**Your instructions:** Return each entry below word for word, leaving out any image.

**Stored data:**
══════════

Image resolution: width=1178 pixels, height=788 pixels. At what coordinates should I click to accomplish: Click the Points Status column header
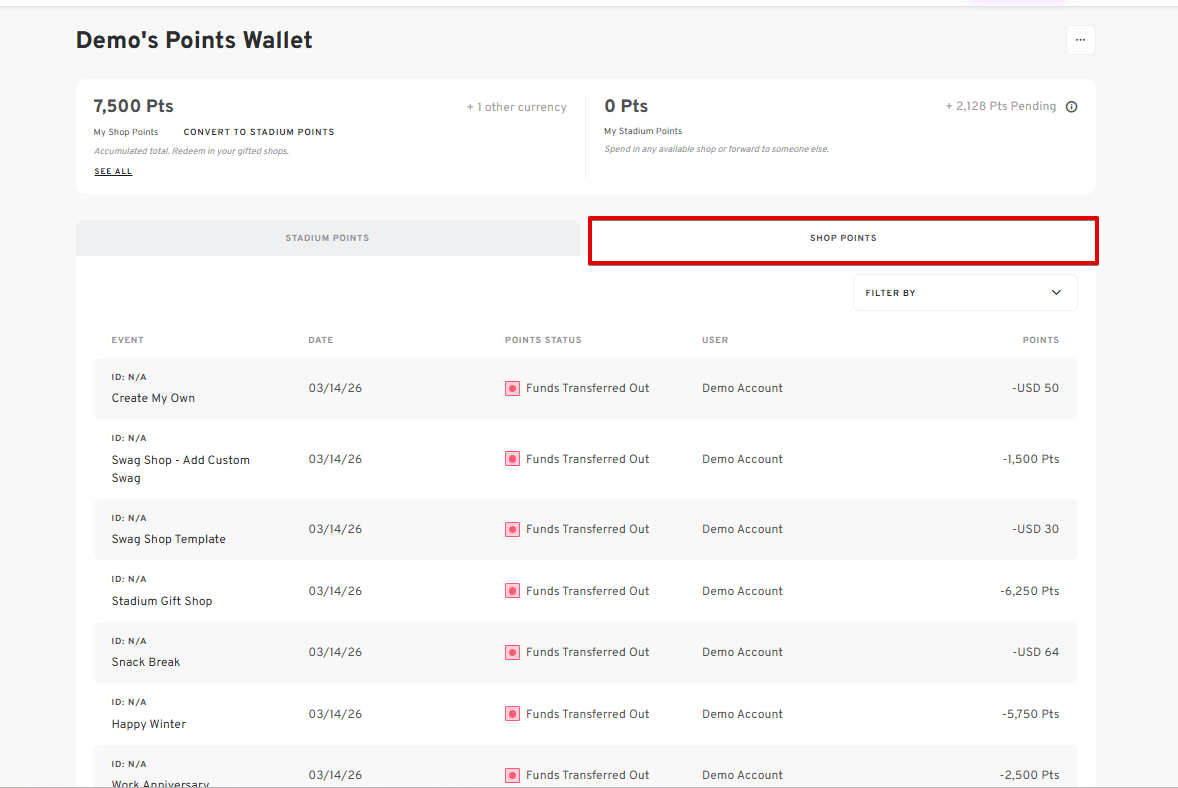(543, 340)
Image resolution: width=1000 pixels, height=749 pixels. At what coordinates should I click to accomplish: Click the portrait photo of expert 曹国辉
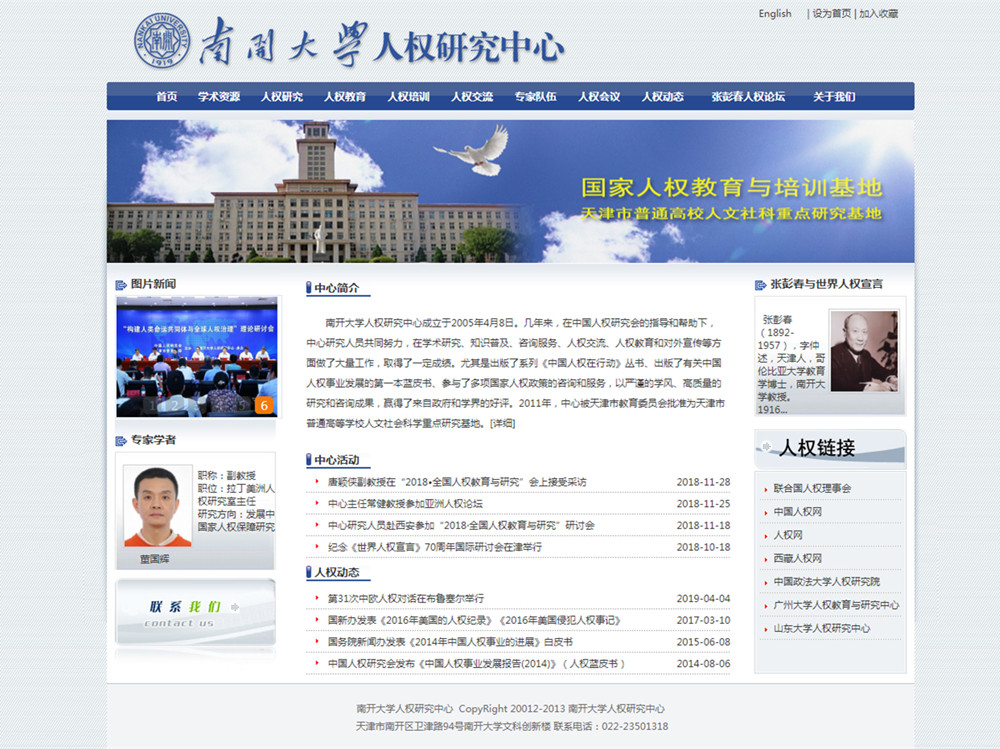tap(157, 505)
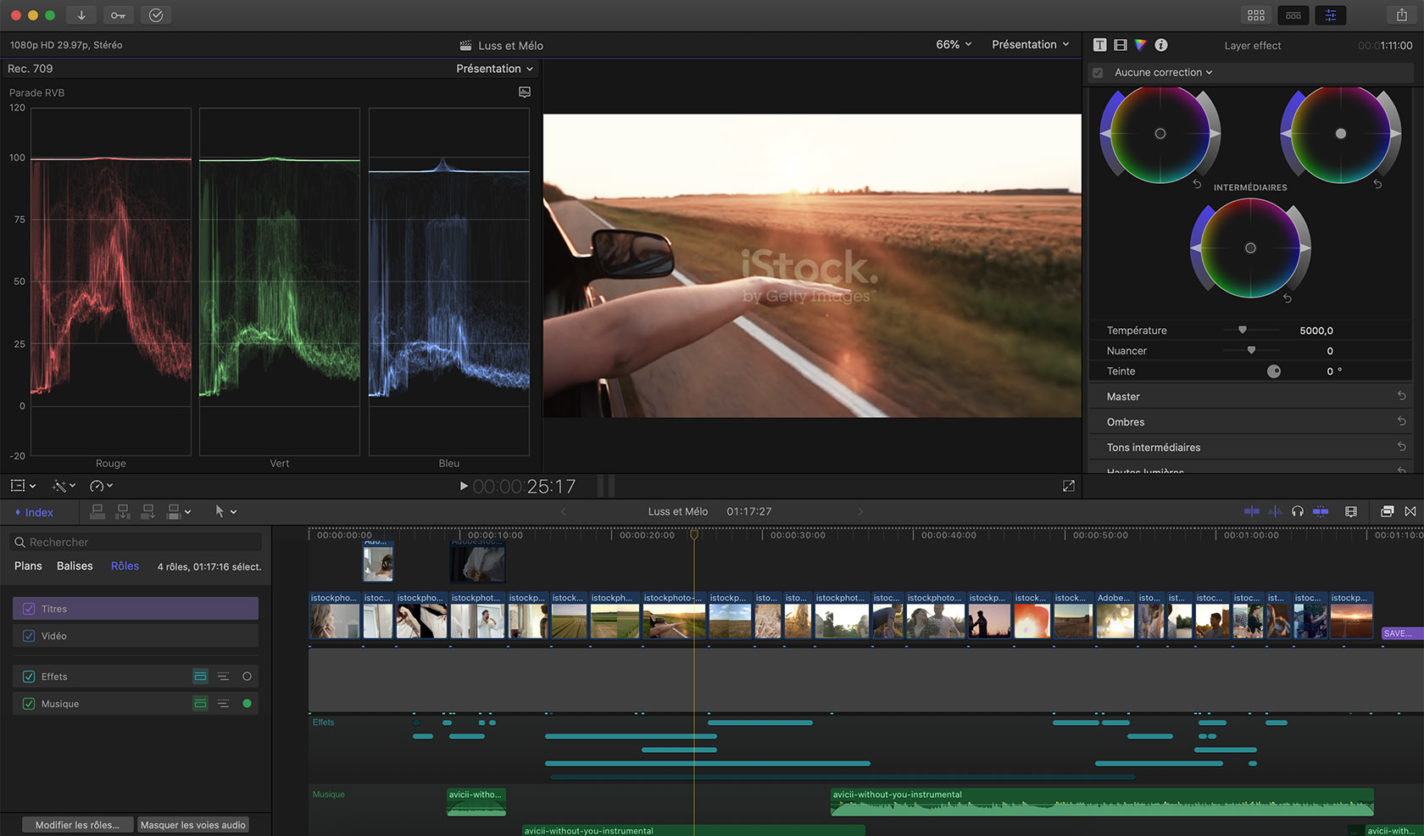This screenshot has width=1424, height=836.
Task: Uncheck the Titres role checkbox
Action: coord(30,608)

══════════

**Output of the task:**
Image resolution: width=1178 pixels, height=788 pixels. At what coordinates should I click to accomplish: Click the Points Status column header
(543, 340)
Image resolution: width=1000 pixels, height=749 pixels. At what coordinates should I click to accomplish: Click the portrait photo of expert 曹国辉
tap(157, 505)
This screenshot has width=1424, height=836.
Task: Uncheck the Titres role checkbox
Action: coord(30,608)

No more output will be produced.